In mid-March, Quebec-based HEXO made waves when it announced that it'd be acquiring Newstrike Brands for 263 million Canadian dollars ($197 million). Having already been on pace for 108,000 kilos of peak yearly production, 40% of which will wind up heading to Quebec via a five-year supply deal, the purchase of Newstrike now puts HEXO on track to hit 150,000 kilos of annual output. It also moved HEXO into the No. 6 spot on Canada's top-producers list.

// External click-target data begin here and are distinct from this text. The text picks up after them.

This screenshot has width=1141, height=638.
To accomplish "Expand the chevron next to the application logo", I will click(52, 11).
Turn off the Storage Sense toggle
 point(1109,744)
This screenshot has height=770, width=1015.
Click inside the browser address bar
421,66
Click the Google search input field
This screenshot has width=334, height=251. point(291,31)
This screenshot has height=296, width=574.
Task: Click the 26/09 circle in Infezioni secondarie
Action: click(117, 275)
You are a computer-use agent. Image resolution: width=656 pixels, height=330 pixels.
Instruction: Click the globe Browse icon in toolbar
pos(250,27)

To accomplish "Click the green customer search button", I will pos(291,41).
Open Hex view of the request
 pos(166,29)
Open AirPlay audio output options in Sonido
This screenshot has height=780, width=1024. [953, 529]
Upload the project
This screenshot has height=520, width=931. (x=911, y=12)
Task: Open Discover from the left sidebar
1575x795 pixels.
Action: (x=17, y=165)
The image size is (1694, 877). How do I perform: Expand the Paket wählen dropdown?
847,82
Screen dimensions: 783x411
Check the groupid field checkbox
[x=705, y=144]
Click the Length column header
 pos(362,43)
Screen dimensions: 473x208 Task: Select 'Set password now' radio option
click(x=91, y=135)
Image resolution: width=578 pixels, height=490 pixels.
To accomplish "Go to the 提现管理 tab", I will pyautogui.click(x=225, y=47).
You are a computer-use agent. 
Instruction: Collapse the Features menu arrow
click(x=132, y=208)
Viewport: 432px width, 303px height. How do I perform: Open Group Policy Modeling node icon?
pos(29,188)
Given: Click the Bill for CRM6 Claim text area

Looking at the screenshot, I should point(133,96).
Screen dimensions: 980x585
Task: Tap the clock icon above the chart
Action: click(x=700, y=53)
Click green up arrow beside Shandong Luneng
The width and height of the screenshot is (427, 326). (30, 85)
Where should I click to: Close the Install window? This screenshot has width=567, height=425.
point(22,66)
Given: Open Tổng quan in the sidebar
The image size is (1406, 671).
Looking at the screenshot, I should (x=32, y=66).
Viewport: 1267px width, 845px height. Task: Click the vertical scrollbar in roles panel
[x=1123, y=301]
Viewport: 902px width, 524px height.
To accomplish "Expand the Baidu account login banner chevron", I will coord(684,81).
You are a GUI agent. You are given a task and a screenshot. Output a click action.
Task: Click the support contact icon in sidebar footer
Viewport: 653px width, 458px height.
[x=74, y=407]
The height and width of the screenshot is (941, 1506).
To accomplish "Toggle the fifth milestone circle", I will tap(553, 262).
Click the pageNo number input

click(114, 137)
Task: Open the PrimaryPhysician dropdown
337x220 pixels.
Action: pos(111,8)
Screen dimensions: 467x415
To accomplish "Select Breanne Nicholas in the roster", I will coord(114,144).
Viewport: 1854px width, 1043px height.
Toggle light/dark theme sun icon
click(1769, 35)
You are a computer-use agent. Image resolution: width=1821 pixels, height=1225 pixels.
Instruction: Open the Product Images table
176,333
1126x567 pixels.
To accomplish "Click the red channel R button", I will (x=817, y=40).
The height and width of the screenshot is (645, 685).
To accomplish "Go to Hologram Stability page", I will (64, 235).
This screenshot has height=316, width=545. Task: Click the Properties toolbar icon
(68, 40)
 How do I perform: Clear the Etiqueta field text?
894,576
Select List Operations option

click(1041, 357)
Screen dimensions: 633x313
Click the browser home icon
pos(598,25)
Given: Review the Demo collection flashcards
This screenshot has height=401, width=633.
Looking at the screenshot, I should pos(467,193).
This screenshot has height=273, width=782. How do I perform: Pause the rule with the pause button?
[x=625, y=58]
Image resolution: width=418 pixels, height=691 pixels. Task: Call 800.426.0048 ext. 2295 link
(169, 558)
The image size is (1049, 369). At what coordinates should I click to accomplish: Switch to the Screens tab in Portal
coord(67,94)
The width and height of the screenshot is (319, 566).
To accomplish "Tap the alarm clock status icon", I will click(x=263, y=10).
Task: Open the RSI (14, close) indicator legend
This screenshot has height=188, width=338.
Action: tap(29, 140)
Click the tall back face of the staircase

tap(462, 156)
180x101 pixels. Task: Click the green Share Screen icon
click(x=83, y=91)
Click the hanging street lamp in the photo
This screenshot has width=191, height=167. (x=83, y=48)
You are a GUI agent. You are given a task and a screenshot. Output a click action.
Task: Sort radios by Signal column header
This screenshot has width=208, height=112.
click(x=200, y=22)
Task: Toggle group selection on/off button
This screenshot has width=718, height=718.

Meanwhile, The Green Organic Dutchman, which has arguably been late to the party in terms of ramping up production, announced that engineering improvements to its greenhouses will increase peak production to 219,000 kilos from a previously forecasted 195,000 kilos. Presumably, The Green Organic Dutchman is still a top-five grower with this added capacity, albeit it'll need to hit the market running if it plans to catch up with the likes of Aurora Cannabis in the supply deal department.
Dealmaking makes for happy investors
Consolidation is expected to be a pretty big theme in the cannabis industry in 2019, and the first quarter didn't disappoint.
In March, the largest U.S. marijuana deal in history was announced, with vertically integrated dispensary Harvest Health & Recreation acquiring privately held Verano Holdings for $850 million in an all-stock deal. Assuming the deal closes, Harvest Health will have 70 dispensaries open by the end of 2019, along with 123 retail licenses spanning 16 states. Additionally, more than a dozen cultivation farms and over a dozen processing facilities should be open by the end of the year, allowing the company to completely command its supply chain.
With Harvest Health already profitable on an operating basis, the expected boost in consumer visibility with this deal has Wall Street and investors pumped.
Say hello to the CBD craze
The passage of the Farm Bill in late December, which legalized hemp and hemp-derived cannabidiol (CBD), was another major driver of pot stocks in the first quarter. CBD is the nonpsychoactive cannabinoid best known for its perceived medical benefits. According to the Brightfield Group, CBD sales are expected to soar from less than $600 million globally in 2018 to $22 billion by 2022.
Arguably the biggest beneficiary of the CBD craze was Charlotte's Web Holdings. The company had its hemp-derived CBD products in almost 3,700 retailers as of the end of 2018, but should have no trouble substantially growing this figure now that hemp and hemp-based CBD products are legal in all 50 states. Not to mention, Charlotte's Web has been profitable on an operating basis for two years now. CBD products often carry high price points, healthy margins, and there's not enough supply to really pressure pricing on these products. In short, it should be clear sailing for Charlotte's Web.
Lastly, investors rallied around pot stocks that uplisted from the over-the-counter (OTC) exchange to more reputable exchanges, such as the New York Stock Exchange and Nasdaq.
The biggest gainer during the first quarter was Village Farms International, which more than quadrupled. Close to half of the stock's gains came after it moved from the OTC exchange to the Nasdaq about a month and a half ago. Being listed on the Nasdaq gives Village Farms much better visibility and volume-based liquidity, and it might just encourage Wall Street investment firms to initiate coverage on the company or take a position in the business.
It's worth noting that Village Farms is also one of a very small number of marijuana stocks to not be incessantly diluting its shareholders. With much of its revenue derived from its vegetable-growing business, the company hasn't needed to regularly issue shares to pay for greenhouse construction. This lack of share-based dilution has played a big role in pushing the company's stock higher during the first quarter.